Fattori che inducono ad una lenta e positiva ripresa dell’economia nazionale mentre evidenziano una necessaria rivisitazione degli spostamenti internazionali. TeleBorsa riferisce che “Lufthansa svaluta di 1,1 miliardi di euro la flotta da iscrivere a bilancio nel terzo trimestre a causa del netto peggioramento dell’outlook per il traffico internazionale registrato nelle ultime settimane. Ciò vuol dire che non è più realistico immaginare un livello di attività pari almeno al 50% rispetto un anno fa per cui, se il trend attuale continua, i posti per chilometro disponibili rimarranno solo nel range fra il 20% e il 30% dell’anno scorso”.

Anche in Italia si fanno i conti con i mancati introiti del volato internazionale: secondo quanto dichiarato dalla ministra De Micheli nel corso di “Italia 2021 – Competenze per riavviare il futuro”, “la ripresa soprattutto sul fronte dei viaggi internazionali è stata inferiore alle stime di maggio e che la prospettiva è quella di adeguare l’utilizzo del personale — ora in cassa integrazione — all’andamento delle attività. In quest’ottica, ha aggiunto, il Governo per garantire la tutela dei lavoratori ha rafforzato le misure di integrazione salariale sia in relazione alla situazione di Alitalia che a quella di Air Italy”.

Sulla compagnia di bandiera si sono spese innumerevoli analisi ed approfondimenti, ultima quella del Corriere in cui si rileva che “Alitalia perde soldi in ogni segmento di mercato. Sui voli nazionali. Su quelli europei. Persino su quelli intercontinentali, di fatto l’unica area in cui le compagnie aeree fanno profitti grazie alla quasi assenza delle low cost. Il vettore tricolore finisce in rosso anche negli aeroporti pregiati come Milano Linate dove detiene i due terzi degli slot”.

Anche su Malpensa le attese non sono positive tanto da indurre la new company a cancellare il volo “Milano-Roma”, l’ultimo di una serie di tagli che Alitalia ha effettuato, a partire dal mese di settembre a causa del ridimensionamento dettato appunto dalla crisi del traffico internazionale (cancellati i voli Milano-New York, Roma Boston, Roma-Buenos Aires, Roma-Tokyo ed i link per Tel Aviv ed Algeria).

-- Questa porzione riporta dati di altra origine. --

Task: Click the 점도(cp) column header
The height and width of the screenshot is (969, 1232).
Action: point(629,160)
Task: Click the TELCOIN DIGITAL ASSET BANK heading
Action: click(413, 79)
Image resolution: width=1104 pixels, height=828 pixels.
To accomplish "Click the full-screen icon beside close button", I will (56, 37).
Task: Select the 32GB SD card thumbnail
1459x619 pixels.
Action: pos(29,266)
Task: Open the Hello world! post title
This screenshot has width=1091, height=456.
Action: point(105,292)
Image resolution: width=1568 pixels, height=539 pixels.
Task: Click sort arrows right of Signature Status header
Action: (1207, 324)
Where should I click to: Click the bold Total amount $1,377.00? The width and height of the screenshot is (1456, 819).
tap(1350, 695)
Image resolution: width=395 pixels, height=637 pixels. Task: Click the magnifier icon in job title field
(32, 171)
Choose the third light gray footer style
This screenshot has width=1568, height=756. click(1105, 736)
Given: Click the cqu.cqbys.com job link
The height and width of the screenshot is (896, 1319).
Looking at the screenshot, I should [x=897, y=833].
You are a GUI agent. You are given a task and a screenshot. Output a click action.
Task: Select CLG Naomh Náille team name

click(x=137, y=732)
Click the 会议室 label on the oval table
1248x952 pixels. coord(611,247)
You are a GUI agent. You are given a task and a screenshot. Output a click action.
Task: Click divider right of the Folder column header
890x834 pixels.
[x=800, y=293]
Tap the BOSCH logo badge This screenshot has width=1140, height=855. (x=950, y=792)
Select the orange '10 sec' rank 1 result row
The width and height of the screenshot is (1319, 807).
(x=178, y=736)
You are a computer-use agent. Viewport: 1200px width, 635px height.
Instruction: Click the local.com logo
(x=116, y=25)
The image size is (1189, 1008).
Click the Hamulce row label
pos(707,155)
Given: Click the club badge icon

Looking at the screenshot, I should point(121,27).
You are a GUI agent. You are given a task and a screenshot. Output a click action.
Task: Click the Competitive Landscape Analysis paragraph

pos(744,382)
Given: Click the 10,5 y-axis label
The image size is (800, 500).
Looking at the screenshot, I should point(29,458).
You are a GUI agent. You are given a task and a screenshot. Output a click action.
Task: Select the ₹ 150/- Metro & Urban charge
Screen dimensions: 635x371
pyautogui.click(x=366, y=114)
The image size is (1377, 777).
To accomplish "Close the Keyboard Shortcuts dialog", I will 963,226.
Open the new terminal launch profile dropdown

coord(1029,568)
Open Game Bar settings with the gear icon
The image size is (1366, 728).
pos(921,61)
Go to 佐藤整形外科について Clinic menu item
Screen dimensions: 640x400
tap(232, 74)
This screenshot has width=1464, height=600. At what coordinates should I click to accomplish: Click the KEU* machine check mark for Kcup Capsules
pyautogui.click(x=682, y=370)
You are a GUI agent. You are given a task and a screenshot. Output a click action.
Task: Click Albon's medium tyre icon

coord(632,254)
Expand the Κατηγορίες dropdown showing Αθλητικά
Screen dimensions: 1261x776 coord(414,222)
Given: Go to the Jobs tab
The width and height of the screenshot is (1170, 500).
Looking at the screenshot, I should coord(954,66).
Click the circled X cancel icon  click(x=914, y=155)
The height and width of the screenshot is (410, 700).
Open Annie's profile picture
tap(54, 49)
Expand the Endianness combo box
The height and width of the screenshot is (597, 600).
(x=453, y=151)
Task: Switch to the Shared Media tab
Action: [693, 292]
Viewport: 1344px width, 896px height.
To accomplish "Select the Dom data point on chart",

In quest’ottica il nuovo ad di Alitalia disegna il profilo della futura compagnia: «Il nostro posizionamento dovrà essere per forza sul settore di mercato premium. Se non sei una low cost, puntare sulle tariffe basse significa suicidarsi. Un vettore come Alitalia è una struttura completamente diversa da una low cost. I costi devono essere l’ossessione del management della nuova azienda, perché l’efficienza è fondamentale, ma non da perseguire sul terreno dei prezzi bassi. La strada è quella dei voli a lungo raggio, i primi potranno entrare nel 2022. In questa fascia di mercato, in assenza di concorrenza della low cost, c’è una prospettiva enorme. Anche per Fiumicino si prevede un consolidamento del breve e del medio raggio, altrimenti il lungo raggio non regge».

Quindi, in attesa della (ri)nascita della nuova Alitalia e del piano di riordino del settore a cura del Mit, una soluzione di ripresa economica potrebbe puntare verso il potenziamento dei collegamenti interni, i cosiddetti voli domestici. Le compagnie low cost presenti in Italia (Ryan Air in primis) stanno provvedendo, grazie ad una gestione aziendale più snella rispetto alle compagnie tradizionali, alla ripresa dei voli di corto raggio, altre compagnie si stanno affacciando al mercato italiano per lanciare nuove rotte nazionali (Wizz Air).

Perché non puntare, anche nel caso della nuova Alitalia, al mercato domestico le cui relazioni potrebbero reggere la crisi preventivata da Iata? Una soluzione che porterebbe al mercato del settore nuova linfa e quel dinamismo economico che tanto serve oggi alle società che gestiscono gli aeroporti italiani. Il Mit e la nuova Alitalia potrebbero approfondire le proprie valutazioni, a tutela dei tanti lavoratori del settore aeroportuale.